Saturday, November 26, 2005

Kano (5)

Ik voer nu in het midden van de gracht. Rechts van mij restten nog maar enkele meters Bickerseiland. Vóór mij lag het water van de Realengracht, dat als het bovenste deel van een enorme letter T de Bickersgracht afdekte. Daarachter de bakstenen kolos van de BATCO-sigarettenfabriek, die de lange kade van de Realengracht geheel innam. Een grimmig fort, waarvan de chagrijnige geslotenheid werd benadrukt door de matglazen raampjes, die, als tientallen blinde ogen, slechts in zichzelf leken te kijken. Het gebouw wierp een brede schaduw die het water tot aan de grens met de Bickersgracht zijn helgroene kleur ontnam. Alle toegangen tot de fabriek waren aan de andere kant, zodat op deze kade nooit een levende ziel te bekennen was.

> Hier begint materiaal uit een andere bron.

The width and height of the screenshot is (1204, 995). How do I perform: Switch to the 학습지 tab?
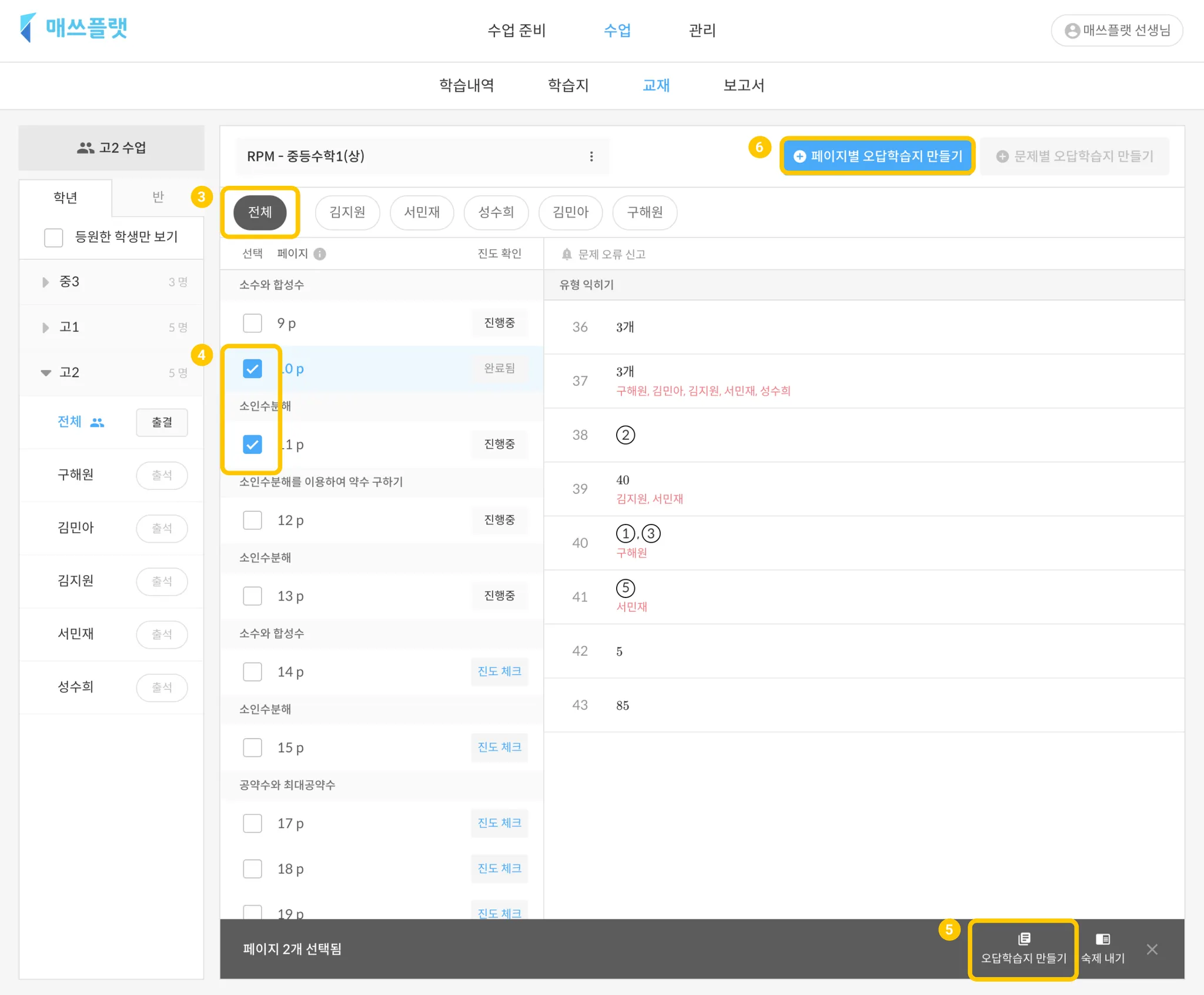point(568,85)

Zoals bij elke kanotocht op woensdagmiddag, peddelde ik, in de Realengracht gekomen, niet naar links - in de richting van het vertrouwde Prinseneiland - maar naar rechts. Langs de verlatenheid van de kade en de grauwe fabrieksgevel voer ik naar het eind van de Realengracht, waar een klapbrug de uiterste punt van het Bickerseiland met de Zandhoek verbond. Achter deze brug begon een weids en winderig stuk open water, een soort voorportaal van het IJ, waar de beschutting van de huizen plotseling wegviel en de golven hoog opsloegen.

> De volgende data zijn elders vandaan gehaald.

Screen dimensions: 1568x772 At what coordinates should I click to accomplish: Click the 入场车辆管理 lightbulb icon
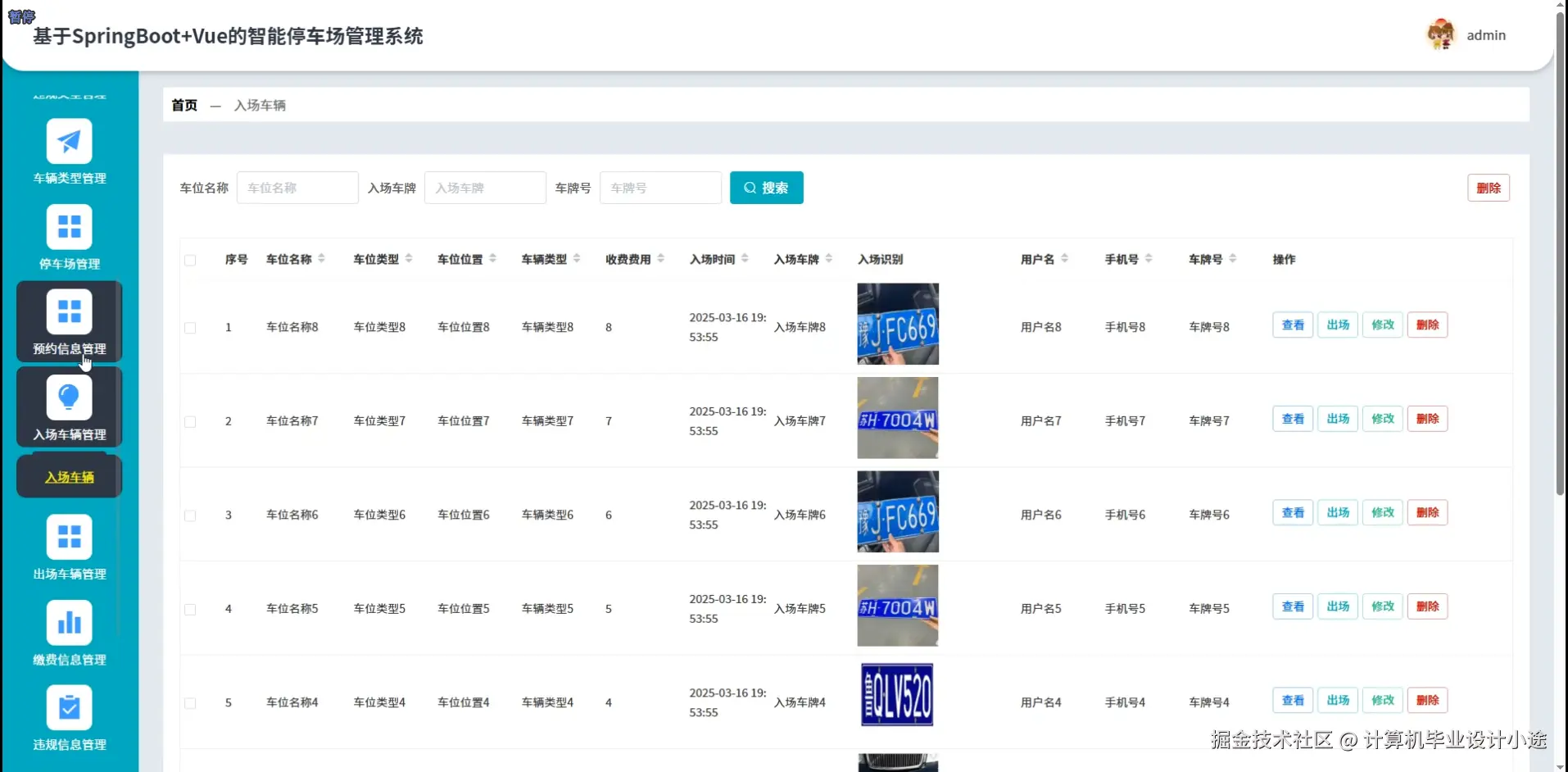coord(69,398)
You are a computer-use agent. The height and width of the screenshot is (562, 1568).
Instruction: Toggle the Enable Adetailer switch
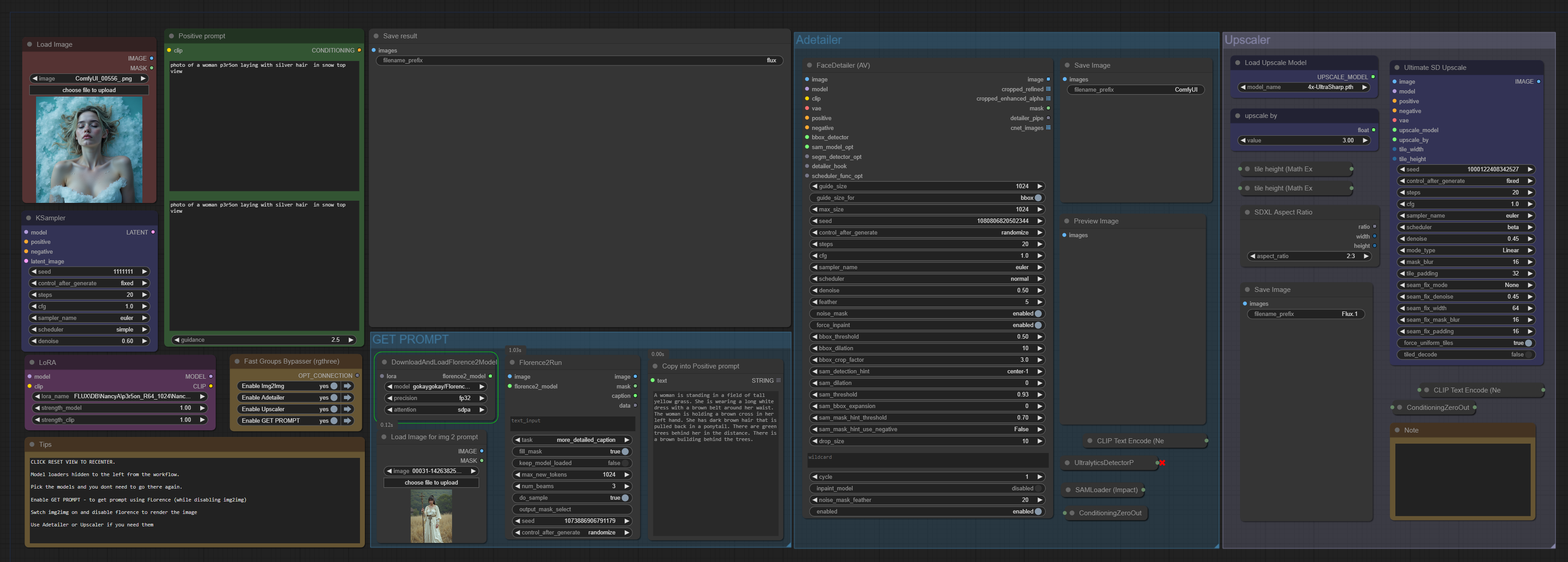334,398
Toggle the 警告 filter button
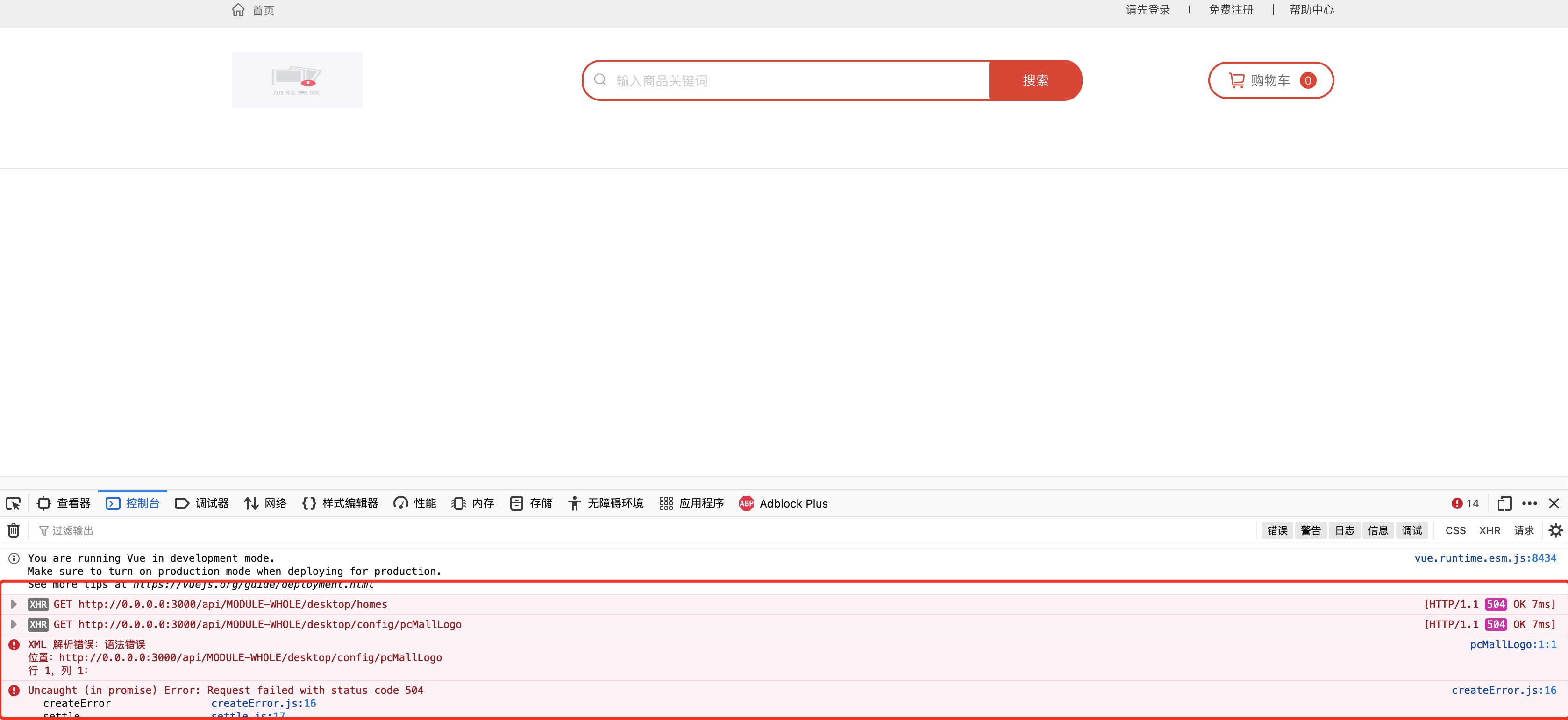1568x720 pixels. pyautogui.click(x=1311, y=531)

Ik had met mezelf afgesproken dat ik op elke tocht een paar meter verder zou uitvaren in deze onafzienbare stadsoceaan met zijn beangstigende vrijheid. Dat ik mij al peddelend steeds wat verder weg zou wagen van die armoedige lap Amsterdam, vanwaar ik in de tien jaar die mijn leven had geduurd - op de schoolreisjes na - nooit een meter was geweken. Zoals niemand van mijn familieleden trouwens. Het Bickerseiland verlaten was ons onmogelijk. De kinderhoofdjes waarmee het was bestraat, hingen als loden gevangeniskogels aan onze enkels. Als ik de Zandhoekbrug achter mij zou kunnen laten, en onbekommerd zou durven wegpeddelen, zou ik mij losvaren van het eiland en van mijn familie. Mijn familie die in een onbereikbaar verleden op het Bickerseiland was neergestreken en het zich voor de eeuwigheid had toegeëigend, die ermee was vergroeid tot één kolossaal bewegingloos en apathisch wezen. Mijn familie waarin steeds de ene talrijke generatie een nog veel talrijker voortbracht, en die, als konijnen in een holenstelsel, steeds meer krotwoninkjes wist te vullen op dezelfde vierkanten kilometer. Dit open water lokte mij weg van het Bickerseiland. Als een ijsbreker wilde mijn kano een doorgang voor me openen naar een onbekende verte, naar een nieuwe wereld, waar ik het zou moeten doen zonder de broeierige bescherming van mijn familienest. Na het losmaken van het aanlegtouw aan het begin van mijn kanotochten, moest ik dat ook doen met de taaie navelstreng waarmee ik zat vastgeklonken aan het Bickerseiland. Iedere woensdagmiddag een stukje.
Ik voer onder de brug uit en voelde de wind tegen mijn hoofd slaan. Op de onstuimige golven begon mijn kano, als een nerveus paard, ongeduldig heen en weer te trekken.